Am Mittwochmorgen stiftete „Bild“-Herausgeber Kai Diekmann mit einem angeblichen Böhmermann-Interview für weitere Verwirrung. Das auf Diekmanns Facebook-Seite veröffentlichte Gespräch war übertitelt mit den Worten: „Jan Böhmermann bricht sein Schweigen! Das große Interview zum Erdogan-Eklat!“ Der ZDF-Moderator wird im weiteren Verlauf unter anderem auf die Frage nach dem Grund seiner Satire mit den Worten zitiert: „Wie gehen wir mit schrecklichen Regimen um, auf die wir angewiesen sind? Mit „Traumschiff“ und „Forsthaus Falkenau“ treten Sie solche Debatten nun mal nicht los. Das ZDF sollte mir dankbar sein. Das ist meine Botschaft. Making ZDF great again, wie Donald Trump sagen würde!“ Später twitterte Diekmann: „Ich sag' es mal in den Worten des falschen Böhmermann: „Das ganze Leben ist Satire. Man muss sie nur erkennen.“ #Boehmermann #Interview“. Zurück in die Medien scheint Böhmermann so schnell nicht kommen zu wollen. Radio Eins verzichtet auf Wunsch des Satirikers am kommenden Sonntag zum zweiten Mal auf eine neue Ausgabe seiner Radiosendung „Sanft und Sorgfältig“. Der zum Rundfunk Berlin-Brandenburg (RBB) gehörige Sender lädt am Sonntagvormittag zu einem Satire-Show-Talk unter dem Titel „Freiheit für Böhmermann“ ins Berliner Tipi am Kanzleramt. Das Gespräch sei am Sonntagnachmittag auf radioeins zu hören, heißt es auf der Internetseite. Der Talk sei bereits vor der Absage Böhmermanns für seine Radiosendung geplant gewesen, sagt radioeins-Programmchef Robert Skuppin in einem Interview auf der Homepage.

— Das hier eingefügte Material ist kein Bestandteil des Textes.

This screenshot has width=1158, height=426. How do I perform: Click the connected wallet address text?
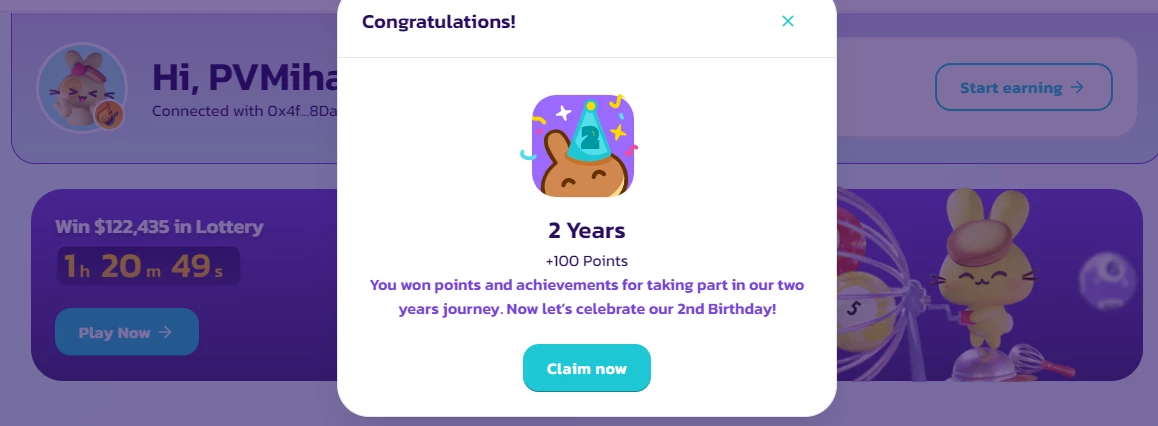[x=245, y=111]
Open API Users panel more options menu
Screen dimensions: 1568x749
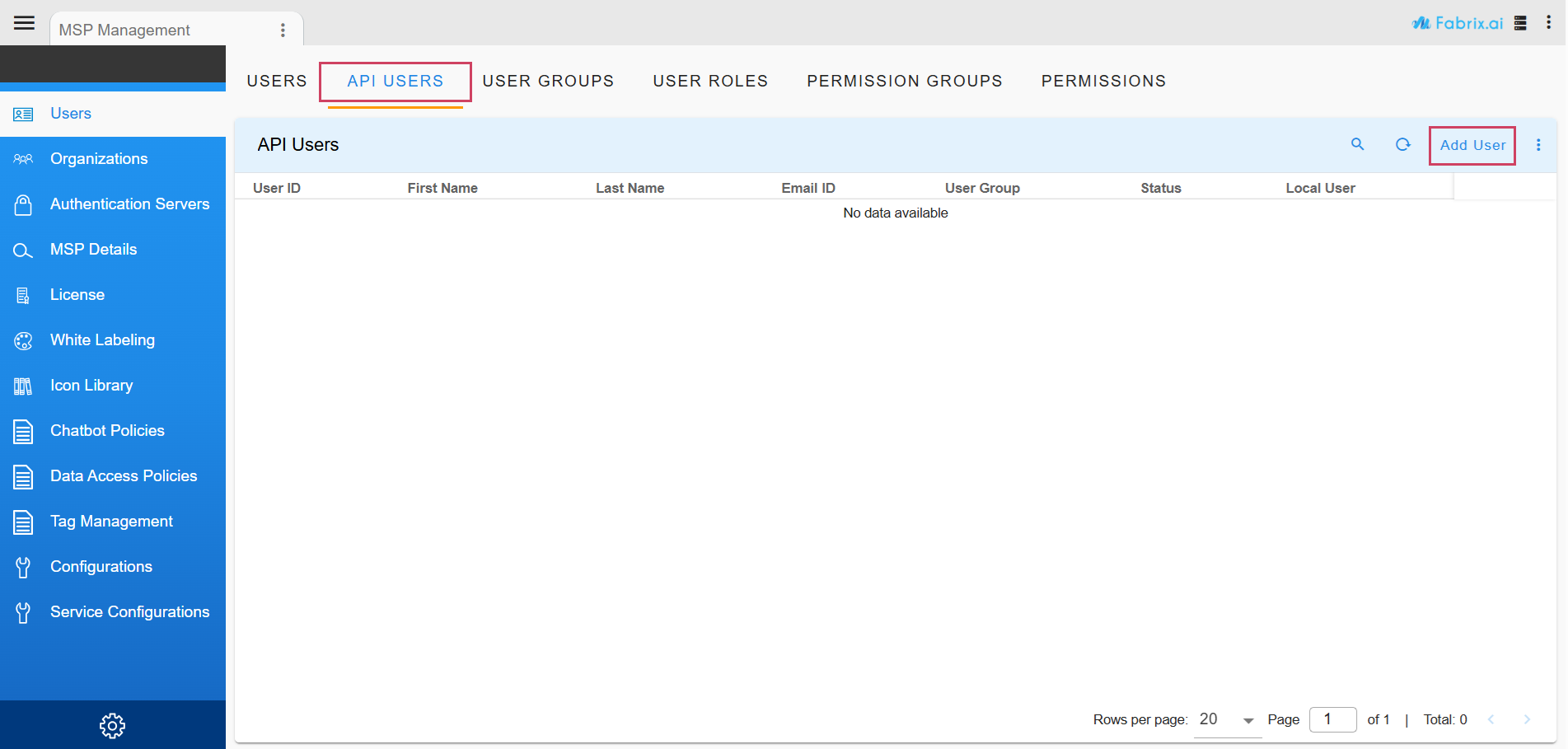(1538, 145)
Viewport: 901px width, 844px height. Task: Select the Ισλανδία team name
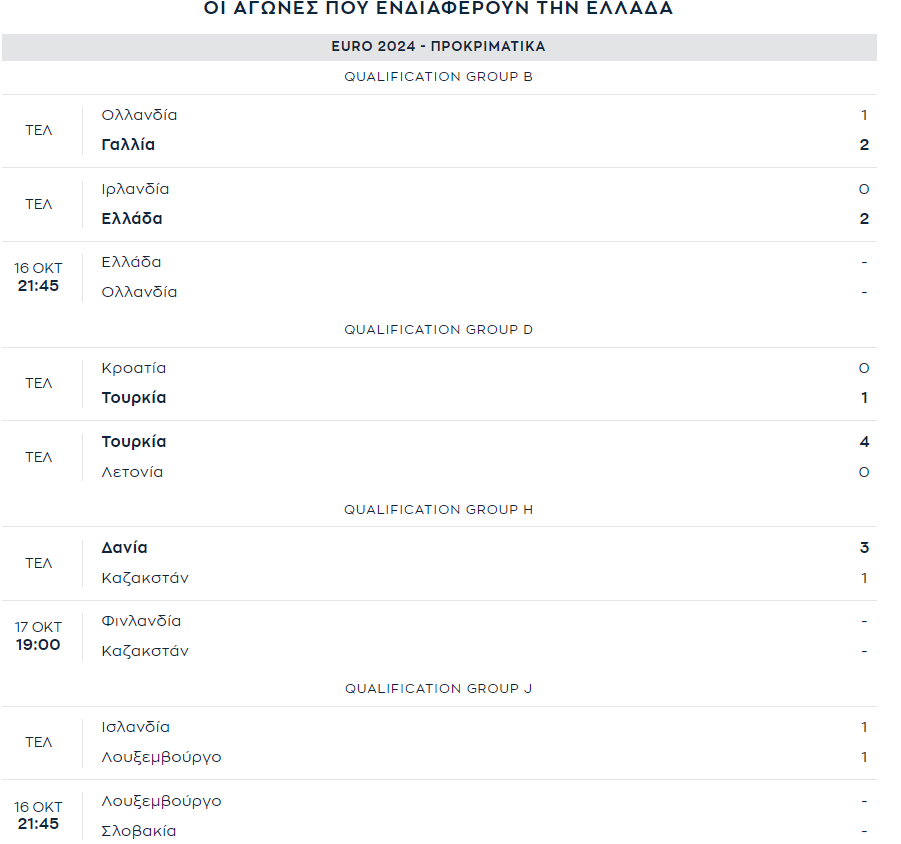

Moderator Marco Seiffert begrüßt darin unter anderem die Kabarettisten Idil Baydar, Arnulf Rating und Florian Schroeder, den Grafiker und Ex-Präsident der Akademie der Künste Klaus Staeck sowie die Journalisten Ebru Tasdemir ("taz"), Tagesspiegel-Chefredakteur Lorenz Maroldt und Markus Feldenkirchen ("Spiegel").

Dass die Sendung in unmittelbarer Nähe zum Kanzleramt produziert wird, will Skuppin auch als "Ruf an die Kanzlerin" verstanden wissen, wie er in einem Interview mit seinem Sender sagte. Unabhängig davon, was man von Böhmermanns Erdogan-Gedicht halte, stehe man "eng an der Seite von Jan Böhmermann", betonte Skuppin, der das Gedicht zwar nicht beurteilen möchte, aber die Intention dahinter versteht. Skuppin: "Jan Böhmermann wollte auf einen nicht unerheblichen Missstand in der Türkei aufmerksam machen und das hat er mit satirischen Mitteln probiert. Möglicherweise hat er überzogen, aber was jetzt daraus geworden ist, das ist schon relativ unglaublich."